*** Opening Exercise inputs ***
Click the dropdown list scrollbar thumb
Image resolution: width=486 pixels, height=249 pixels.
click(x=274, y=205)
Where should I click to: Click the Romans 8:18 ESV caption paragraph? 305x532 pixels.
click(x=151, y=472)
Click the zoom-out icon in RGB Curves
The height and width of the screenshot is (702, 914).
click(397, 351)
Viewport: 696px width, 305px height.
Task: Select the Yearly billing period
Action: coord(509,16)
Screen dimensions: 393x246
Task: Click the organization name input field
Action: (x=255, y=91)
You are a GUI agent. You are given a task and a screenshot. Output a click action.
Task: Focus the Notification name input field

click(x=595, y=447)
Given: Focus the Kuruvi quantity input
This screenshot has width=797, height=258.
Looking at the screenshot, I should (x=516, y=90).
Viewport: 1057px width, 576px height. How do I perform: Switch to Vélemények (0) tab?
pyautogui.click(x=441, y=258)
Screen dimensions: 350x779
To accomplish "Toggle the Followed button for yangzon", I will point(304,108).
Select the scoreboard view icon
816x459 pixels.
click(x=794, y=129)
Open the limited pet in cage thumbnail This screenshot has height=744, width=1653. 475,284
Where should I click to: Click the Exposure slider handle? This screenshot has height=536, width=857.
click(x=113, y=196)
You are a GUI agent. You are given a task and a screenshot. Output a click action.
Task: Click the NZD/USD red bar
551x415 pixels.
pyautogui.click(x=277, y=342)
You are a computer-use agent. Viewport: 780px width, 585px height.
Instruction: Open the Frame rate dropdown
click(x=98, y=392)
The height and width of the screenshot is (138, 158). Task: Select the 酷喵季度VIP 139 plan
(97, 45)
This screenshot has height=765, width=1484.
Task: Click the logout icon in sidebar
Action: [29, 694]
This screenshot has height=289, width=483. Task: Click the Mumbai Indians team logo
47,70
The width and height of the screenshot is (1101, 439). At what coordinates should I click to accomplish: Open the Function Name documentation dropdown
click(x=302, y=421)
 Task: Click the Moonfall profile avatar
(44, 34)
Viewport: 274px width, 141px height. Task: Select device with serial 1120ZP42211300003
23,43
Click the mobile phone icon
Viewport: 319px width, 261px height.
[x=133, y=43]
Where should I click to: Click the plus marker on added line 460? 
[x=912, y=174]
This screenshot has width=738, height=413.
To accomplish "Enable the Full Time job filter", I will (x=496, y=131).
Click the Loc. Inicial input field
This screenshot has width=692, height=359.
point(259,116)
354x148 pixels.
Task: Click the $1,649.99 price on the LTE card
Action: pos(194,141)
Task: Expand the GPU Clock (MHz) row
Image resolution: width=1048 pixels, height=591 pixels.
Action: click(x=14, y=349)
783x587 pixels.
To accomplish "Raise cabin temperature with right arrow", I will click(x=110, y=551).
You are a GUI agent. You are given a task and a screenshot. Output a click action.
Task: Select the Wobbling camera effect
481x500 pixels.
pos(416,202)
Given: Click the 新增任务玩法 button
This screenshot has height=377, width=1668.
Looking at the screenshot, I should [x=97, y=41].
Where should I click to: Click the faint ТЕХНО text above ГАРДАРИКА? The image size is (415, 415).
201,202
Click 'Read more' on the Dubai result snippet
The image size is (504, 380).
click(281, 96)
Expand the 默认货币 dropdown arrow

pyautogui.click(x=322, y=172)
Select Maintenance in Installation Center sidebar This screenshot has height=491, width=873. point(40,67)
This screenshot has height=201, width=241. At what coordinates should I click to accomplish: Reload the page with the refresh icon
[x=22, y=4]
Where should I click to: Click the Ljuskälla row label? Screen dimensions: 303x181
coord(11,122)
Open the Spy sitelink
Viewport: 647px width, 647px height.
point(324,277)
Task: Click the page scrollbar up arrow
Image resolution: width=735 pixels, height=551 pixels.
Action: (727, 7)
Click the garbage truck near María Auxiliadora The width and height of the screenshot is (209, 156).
*** Closing Exercise inputs ***
**Task directions:** Each line above that includes "button" should be shown.

**Answer to this task:**
To accomplish "Toggle the Followed button for yangzon", I will point(304,108).
Given: Click the 新增任务玩法 button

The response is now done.